→ **Extracted records**

************

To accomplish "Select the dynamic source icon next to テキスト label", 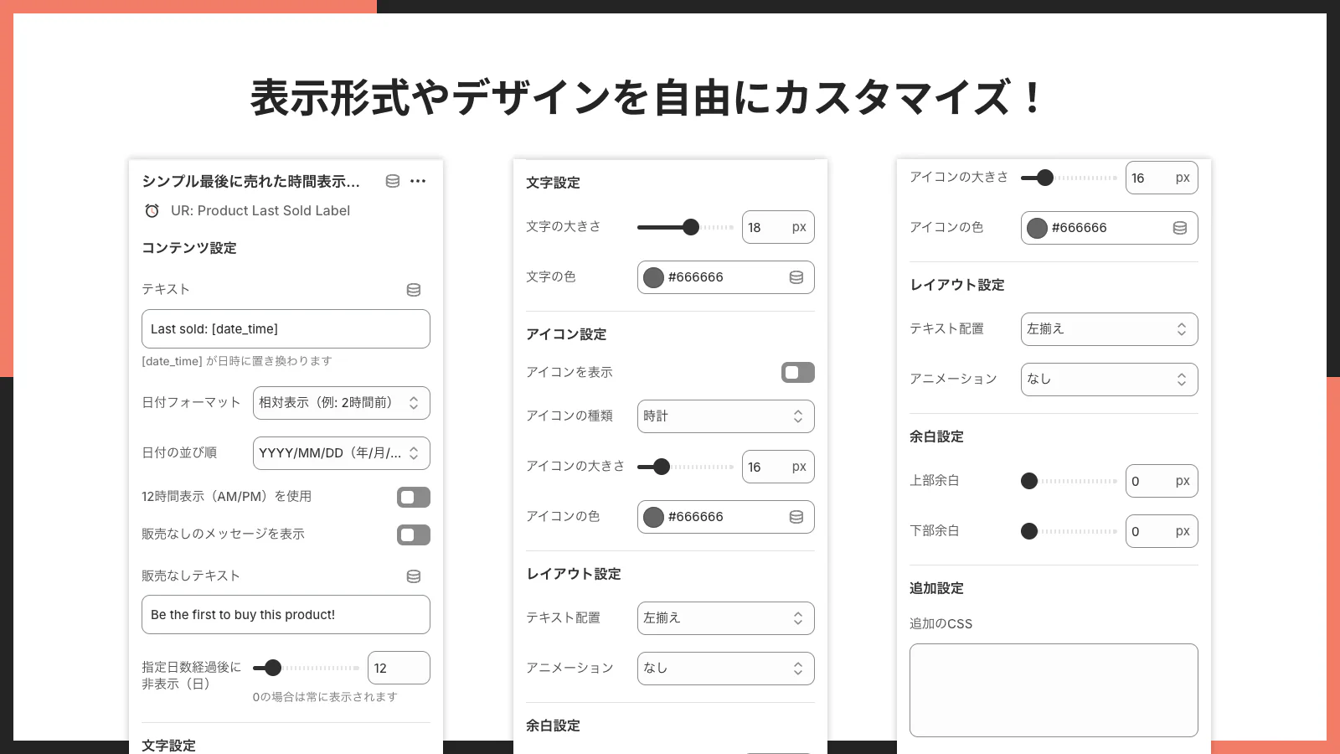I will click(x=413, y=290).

************

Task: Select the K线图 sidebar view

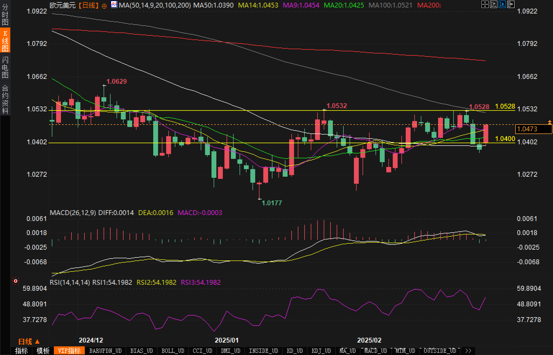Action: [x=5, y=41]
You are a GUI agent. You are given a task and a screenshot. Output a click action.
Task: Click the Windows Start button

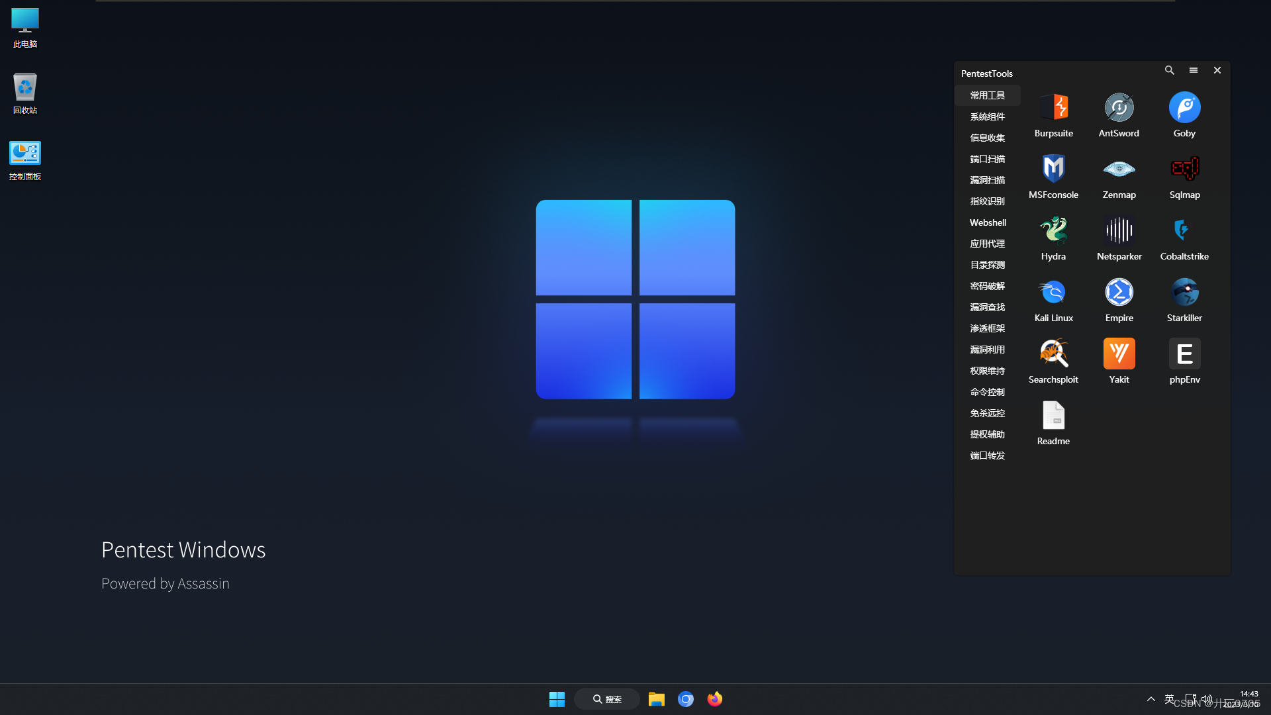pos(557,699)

************

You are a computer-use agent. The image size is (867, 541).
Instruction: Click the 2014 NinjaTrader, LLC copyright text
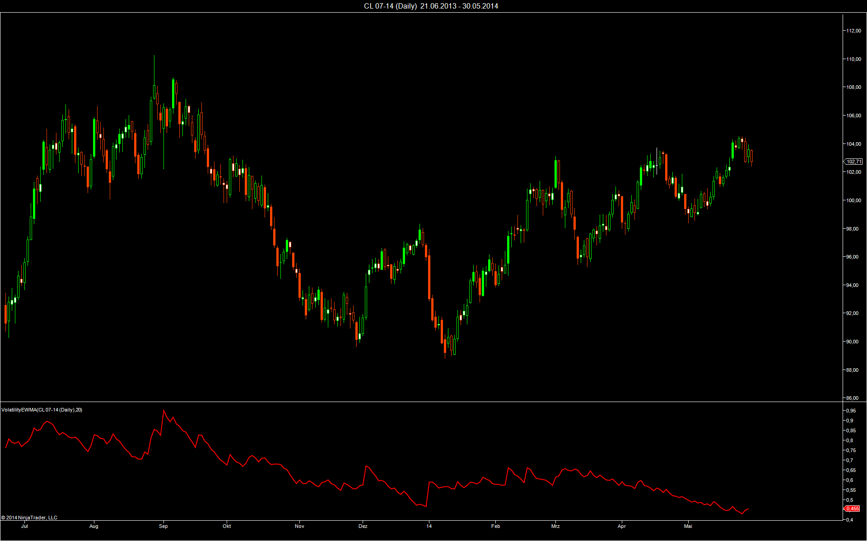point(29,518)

************

→ **Problem requirements**
Which lines in the records above contain the string "agent"? Copy them.

→ **Written response**
You are a GUI agent. You are given a task and a screenshot. Output a click action.
You are a computer-use agent. The image size is (867, 541).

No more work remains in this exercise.